Data Model

The schema encodes three decisions that underpin every correctness guarantee:

  1. Node vs Blob separation — the namespace (NODE/VERSION) and the bytes (BLOB) are distinct. A namespace mutation never touches object storage. This is the dual-write firewall.
  2. Content-addressed, ref-counted blobsBLOB.content_hash is the identity. Deduplication is free; GC is safe (refcount = 0 → eligible for deletion). Per-tenant scope prevents cross-tenant side-channels (ADR-0018).
  3. tenant_id on every owned row — Row-Level Security policies in Postgres filter by session tenant context. A forgotten WHERE tenant_id = ? in application code cannot leak across tenants; RLS is the boundary, app-layer scoping is defense-in-depth (ADR-0007).

See System Overview for how these entities move through the upload, sync, and event flows.


Entity-Relationship Diagram

erDiagram
    TENANT ||--o{ USER : "has"
    TENANT ||--o{ NODE : "scopes"
    TENANT ||--o{ BLOB : "scopes"
    TENANT ||--o{ CHANGE : "scopes"
    TENANT ||--|| QUOTA : "has"

    USER ||--o{ MEMBERSHIP : "has"
    USER ||--o{ API_TOKEN : "owns"
    USER ||--o{ DEVICE : "registers"
    USER ||--o{ NODE : "owns"

    NODE ||--o{ NODE : "parent-of"
    NODE ||--o{ VERSION : "has"
    NODE ||--o{ NODE_METADATA : "tagged-by"
    NODE ||--o{ SHARE : "shared-via"
    NODE ||--o{ CHANGE : "journaled-in"

    VERSION }o--|| BLOB : "references"
    BLOB ||--o{ MULTIPART_UPLOAD : "assembled-by"

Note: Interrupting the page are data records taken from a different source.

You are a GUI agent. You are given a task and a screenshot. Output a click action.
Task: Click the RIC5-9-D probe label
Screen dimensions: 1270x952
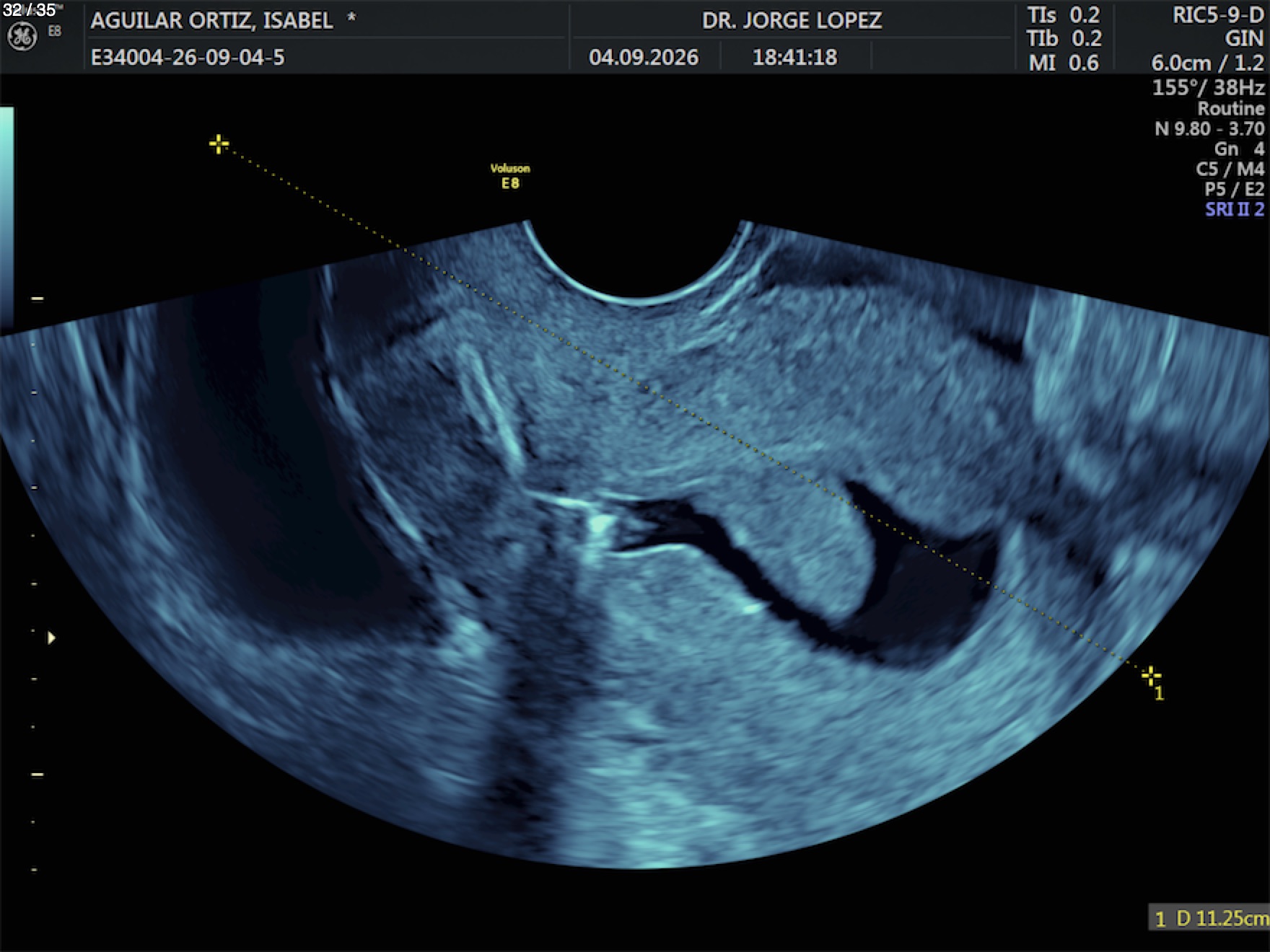click(1218, 15)
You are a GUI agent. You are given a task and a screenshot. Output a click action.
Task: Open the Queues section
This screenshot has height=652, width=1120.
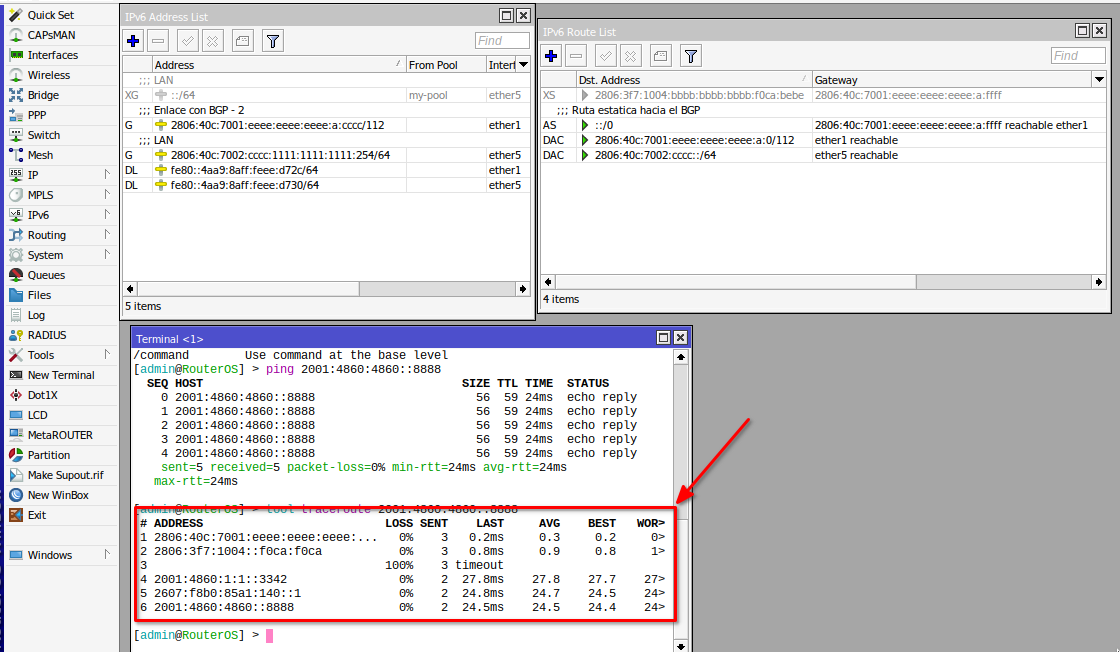pyautogui.click(x=46, y=275)
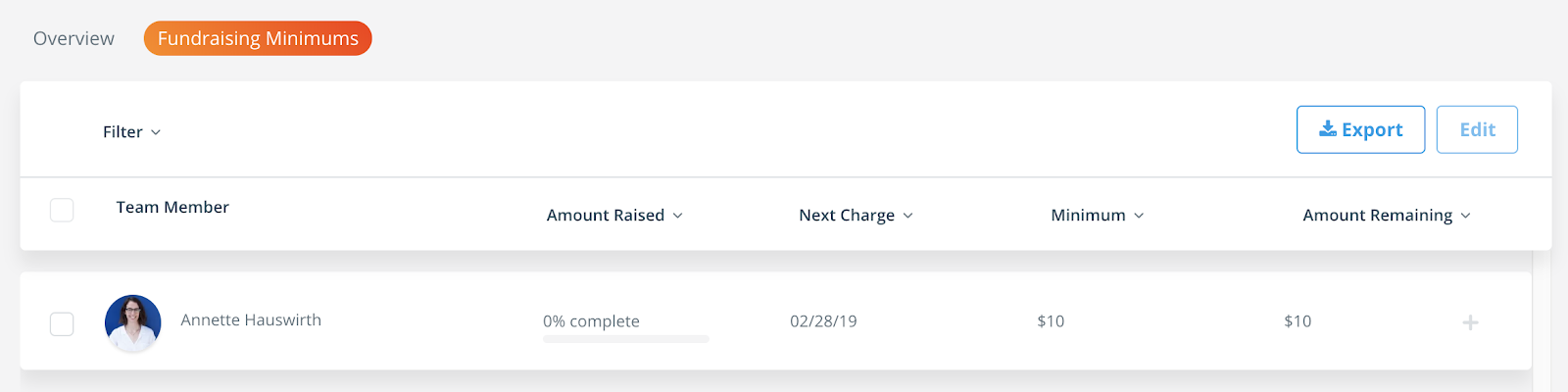
Task: Click chevron beside Next Charge header
Action: pos(907,216)
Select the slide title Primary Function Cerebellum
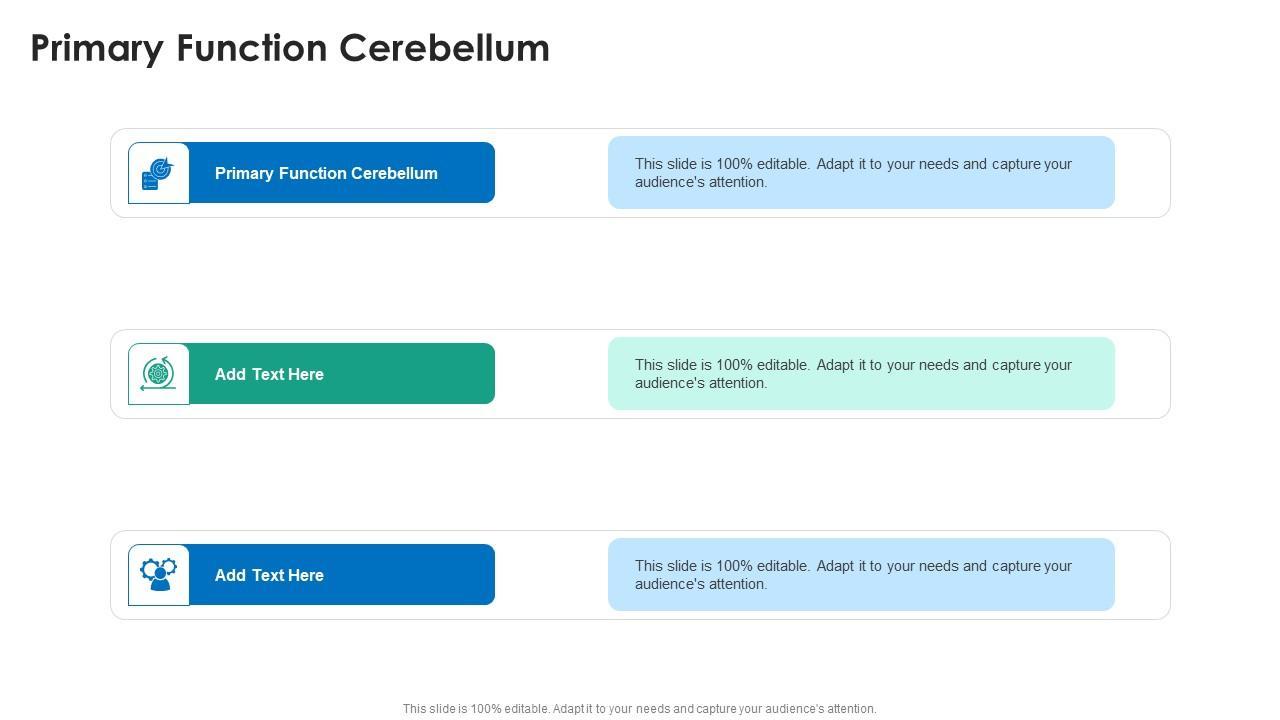The image size is (1280, 720). [x=290, y=48]
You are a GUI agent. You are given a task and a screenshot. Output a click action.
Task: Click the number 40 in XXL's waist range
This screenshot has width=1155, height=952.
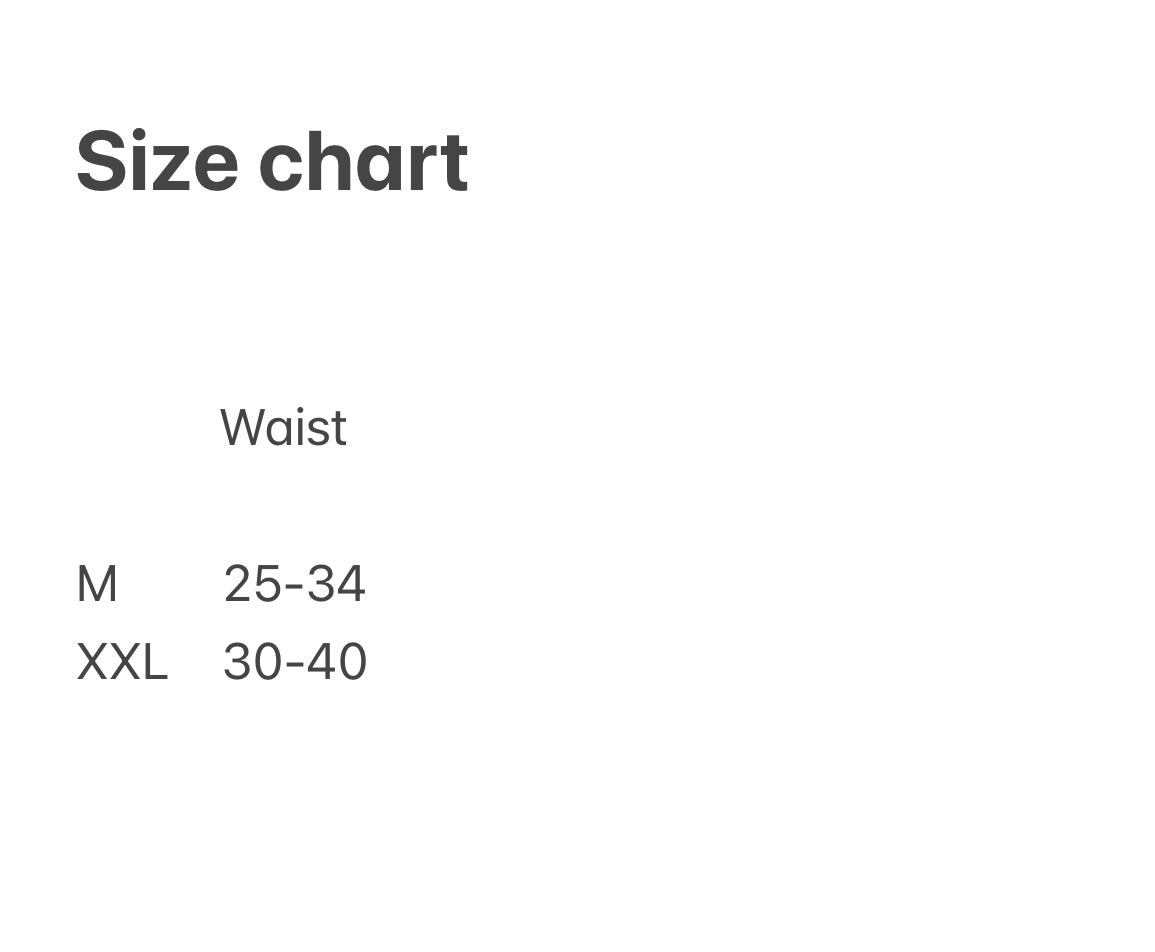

    SHARE }o--|| USER : "granted-to"
    DEVICE ||--o{ CHANGE : "consumes-via-cursor"

    TENANT {
        uuid id PK
        string name
        string plan
        string status
        timestamptz created_at
    }
    USER {
        uuid id PK
        uuid tenant_id FK
        string email
        string password_hash
        string status
    }
    MEMBERSHIP {
        uuid id PK
        uuid tenant_id FK
        uuid user_id FK
        string role
    }
    API_TOKEN {
        uuid id PK
        uuid tenant_id FK
        uuid user_id FK
        string token_hash
        timestamptz expires_at
        timestamptz revoked_at
    }
    NODE {
        uuid id PK
        uuid tenant_id FK
        uuid parent_id FK
        string type "file|folder"
        string name
        string path "materialized path"
        uuid owner_id FK
        uuid current_version_id FK
        timestamptz deleted_at "soft-delete"
    }
    VERSION {
        uuid id PK
        uuid tenant_id FK
        uuid node_id FK
        string content_hash FK
        bigint size
        string mime
        uuid created_by FK
        timestamptz created_at
    }
    BLOB {
        string content_hash PK "BLAKE3"
        uuid tenant_id FK
        string provider "minio|s3|r2|gcs|azure"
        string bucket
        string object_key
        bigint size
        int refcount
        string state "staging|committed"
    }
    MULTIPART_UPLOAD {
        uuid id PK
        uuid tenant_id FK
        string upload_id "provider id"
        string staging_key
        bigint declared_size
        timestamptz expires_at
    }
    NODE_METADATA {
        uuid id PK
        uuid tenant_id FK
        uuid node_id FK
        string key
        string value
    }
    SHARE {
        uuid id PK
        uuid tenant_id FK
        uuid node_id FK
        string kind "grant|link"
        uuid grantee_id FK
        string permission "view|edit|manage"
        string link_token
        string password_hash
        timestamptz expires_at
        int max_downloads
    }
    DEVICE {
        uuid id PK
        uuid tenant_id FK
        uuid user_id FK
        string name
        bigint sync_cursor
    }
    CHANGE {
        bigint seq PK "monotonic per tenant"
        uuid tenant_id FK
        uuid node_id FK
        string op "create|update|move|delete"
        uuid version_id FK
        uuid actor_id FK
        timestamptz at
    }
    QUOTA {
        uuid tenant_id PK
        bigint bytes_limit
        bigint bytes_used
    }
    OUTBOX {
        uuid id PK
        uuid tenant_id FK
        string aggregate
        string event_type
        jsonb payload
        timestamptz published_at "null until published"
    }

OUTBOX is intentionally not linked by foreign key — it is written in the same transaction as the aggregate change (e.g. a VERSION insert) and drained asynchronously. It is the bridge from strong consistency to the event plane.


Key Invariants

These are correctness properties, not style guidelines. Each should be covered by a test.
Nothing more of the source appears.